J'ai le même problème avec une Samsung Pleomax. La caméra fonctionne parfaitement avec le logiciel Macam, elle est reconnue par Skype et iChat (avec ichat usb) mais avec image noire.


----------



## illicoo (29 Mai 2007)

Bonjour,

je suis moi-même a la recherche d'une webcam,
la Webcam-Hercules-Deluxe est compatible ou non ?
sinon quelle webcam choisir avec une définition  de +/- 1024 x 768 ou 1280 x 960 ?
et un modèle wifi ?

Merci
Bonne journée


----------



## Deleted member 36367 (30 Mai 2007)

Bonjour, ma soeur m'a donné sa 2nd webcam, une Logitech 10.0A
J'ai un IBook G4 mac os X 10.4.9 
J'ai installé macam 0.9.1, la cam fonctionne parfaitement avec macam
J'ai installé Skype 2.6.0.140
Le problème, c'est que je ne sais absolument pas comment activé ma webcam sur Skype, j'arrête pas de chercher et rien =( ... 

Merci de vos réponses pour le noble kéké que je suis =^^=


----------



## Deleted member 36367 (30 Mai 2007)

Finalement j'ai trouvé comment activer la caméra, mais le problème c'est que quand j'appuye sur le bouton ça ne fait rien, de l'autre côté la webcam marche très bien... =/

(s'cuse pour le double post)


----------



## padme64 (31 Mai 2007)

J'ai, non sans mal réussi à tout mettre en route. Grâce aux conseils donnés sur le forum skype j'ai mis Quick Time à jour, et magic ça marche.
Une fois skype ouvert, aller dans les pref / vidéo pour vérifier si la cam est prise en compte.
Après quelques vaines tentatives avec un ami, une personne de ce forum a pris contact avec moi pour faire des essais en direct. Résultat mon G4 (400Mhz) est trop faible pour gérer de la vidéo donc l'image est très saccadée et parfois le son saute, j'entends mon contact, mais lui ne m'entend plus.
D'autre part, quand tu cliques (une seule fois) sur l'îcone bleue de la vidéo attend un peu, ça peut prendre qlq instants avant de se mettre en route.
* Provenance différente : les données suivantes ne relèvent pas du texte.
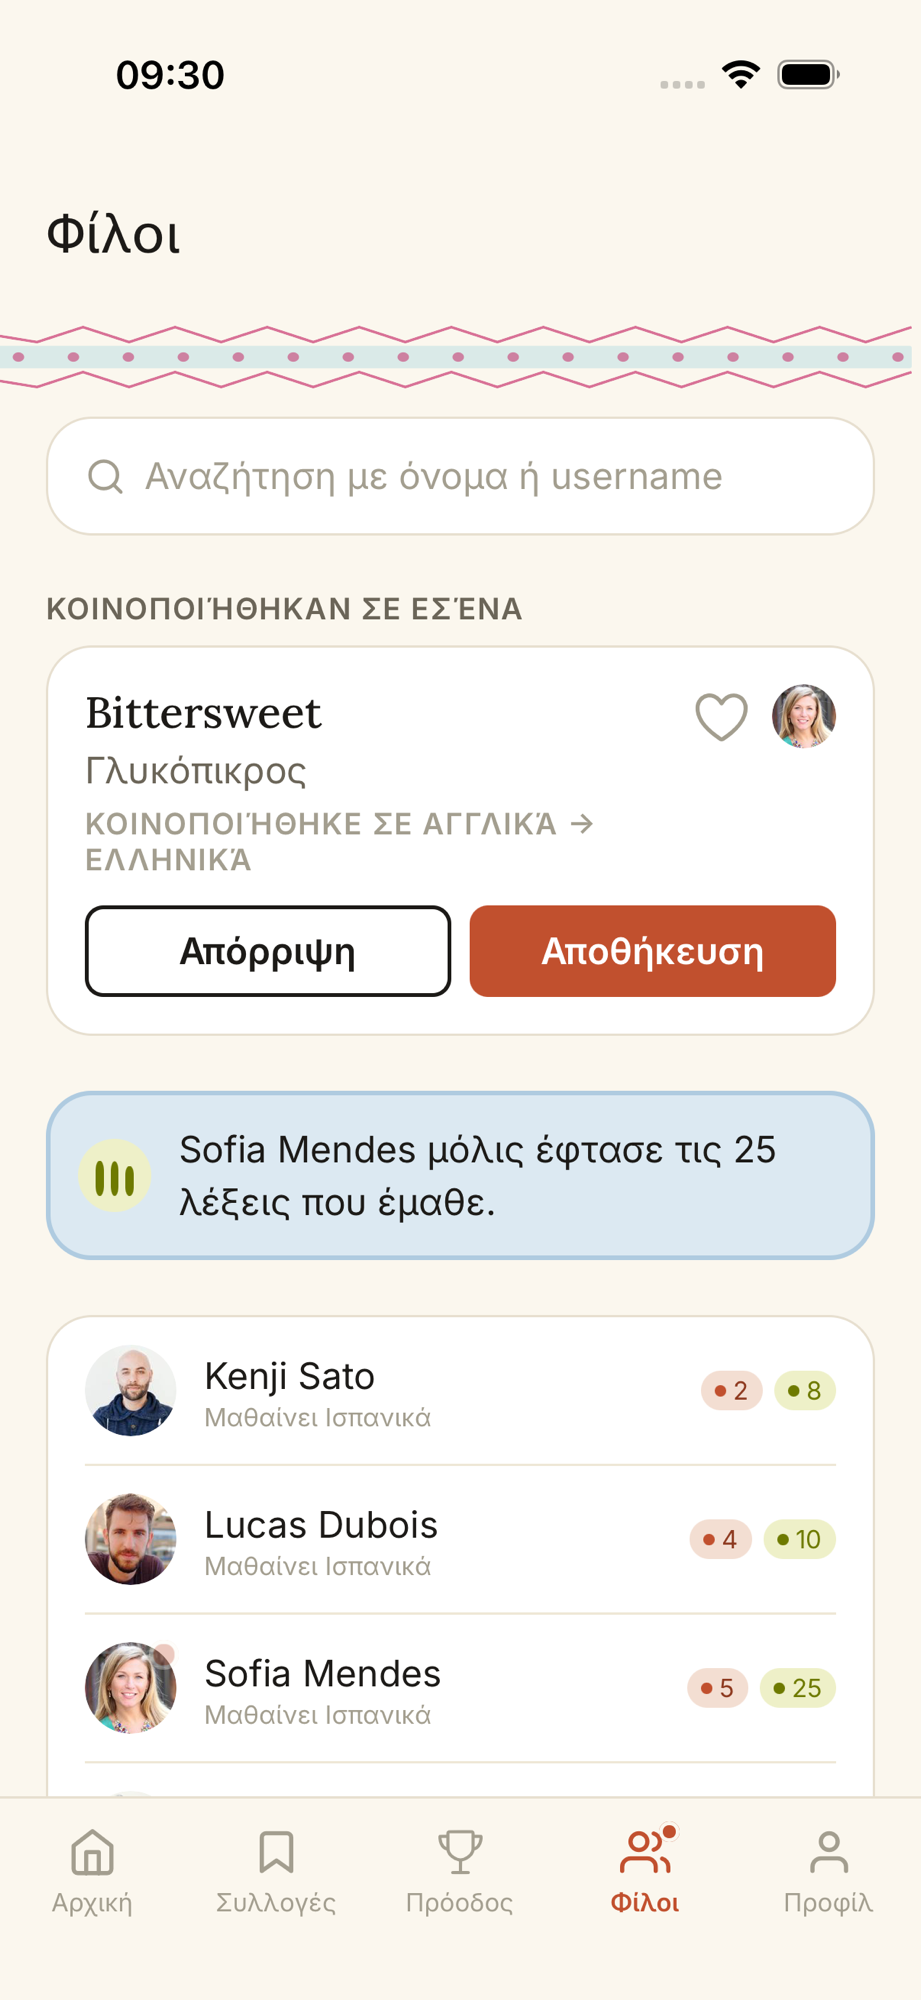Select the Φίλοι friends tab icon
Screen dimensions: 921x2000
(x=645, y=1852)
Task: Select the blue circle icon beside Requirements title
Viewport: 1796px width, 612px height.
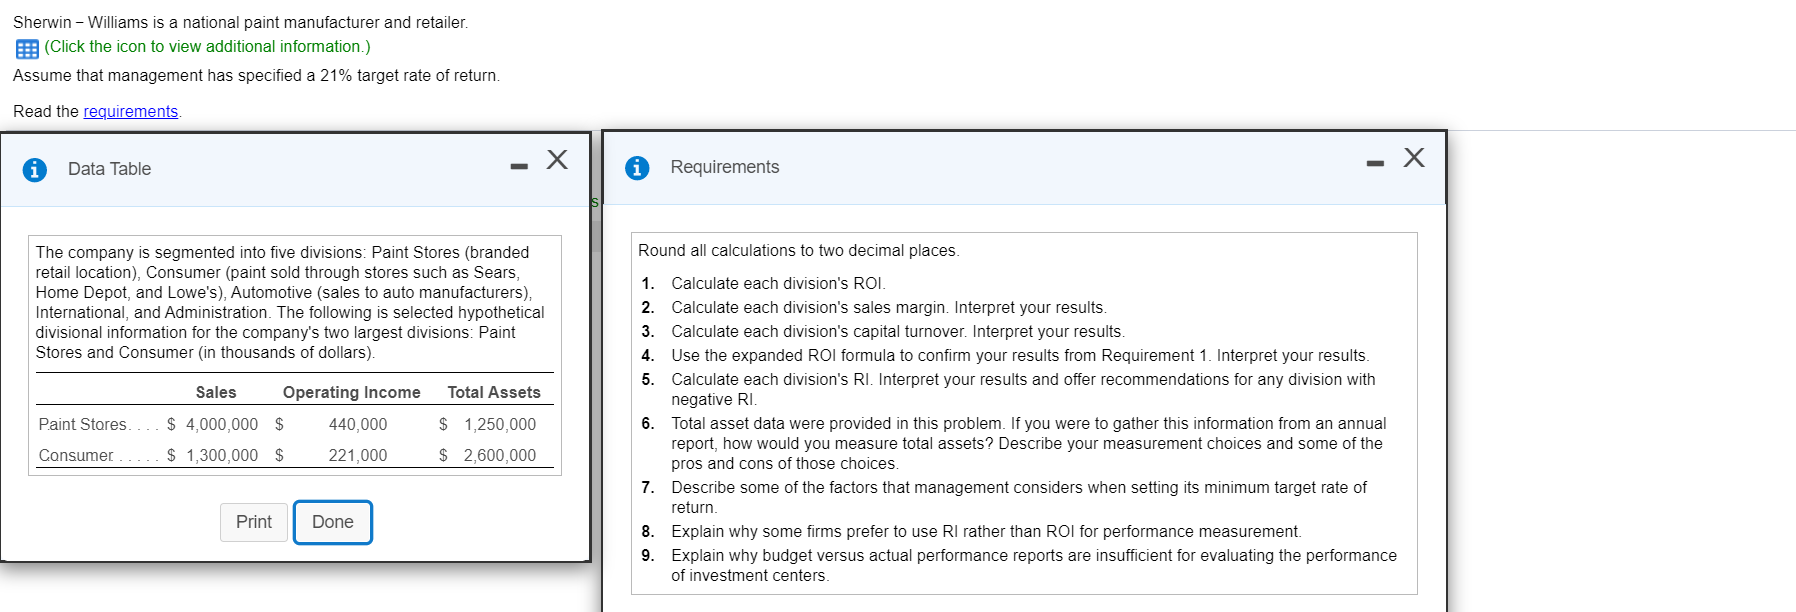Action: [636, 167]
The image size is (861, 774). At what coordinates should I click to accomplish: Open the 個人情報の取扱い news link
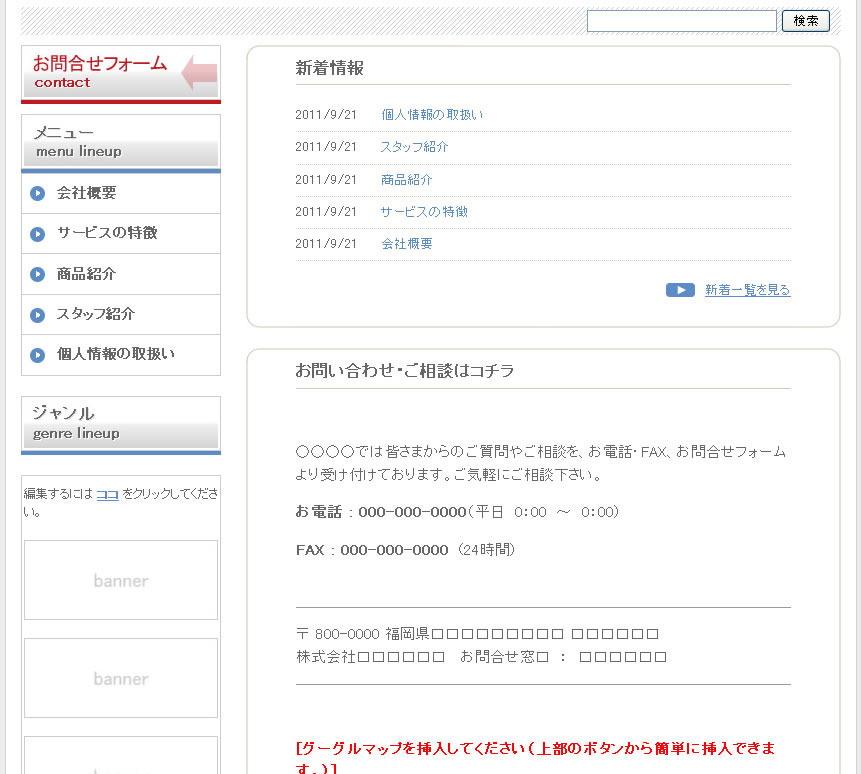[432, 115]
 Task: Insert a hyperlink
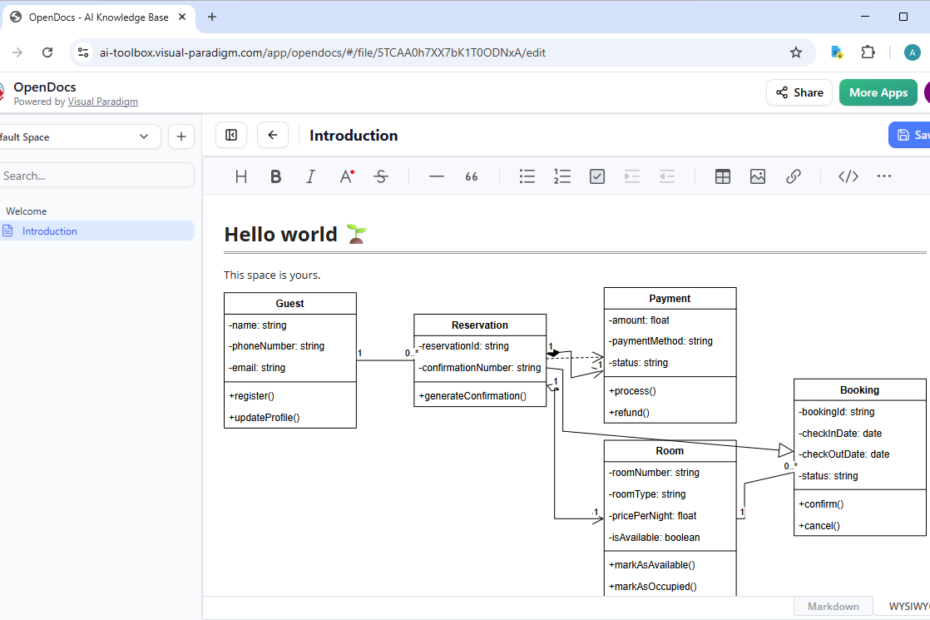[x=793, y=177]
Et quand tu a Skype de lancé n'ouvre pas macam, l'ordi ne peut comprendre 2 flux vidéo (si j'ai bien tout compris).

En résumé, la webcam Hercules Deluxe fonctionne très bien sous Mac avec Skype, ensuite tout dépend de ton ordi.


----------



## illicoo (1 Juin 2007)

Bonsoir a tous,

Je viens d'installer la Hercules deluxe,

Bilan pas de son !
je suis allé dans les prefs systeme>son>entrée
 l'entrée de son USB camera est visible

et j'ai un message:
Le volume d'entrée n'est pas réglable sur le périphérique sélectionné
sinon j'ai bien l'image mais il faut faire la netteté sur l'objectif qui comporte un pas de vis !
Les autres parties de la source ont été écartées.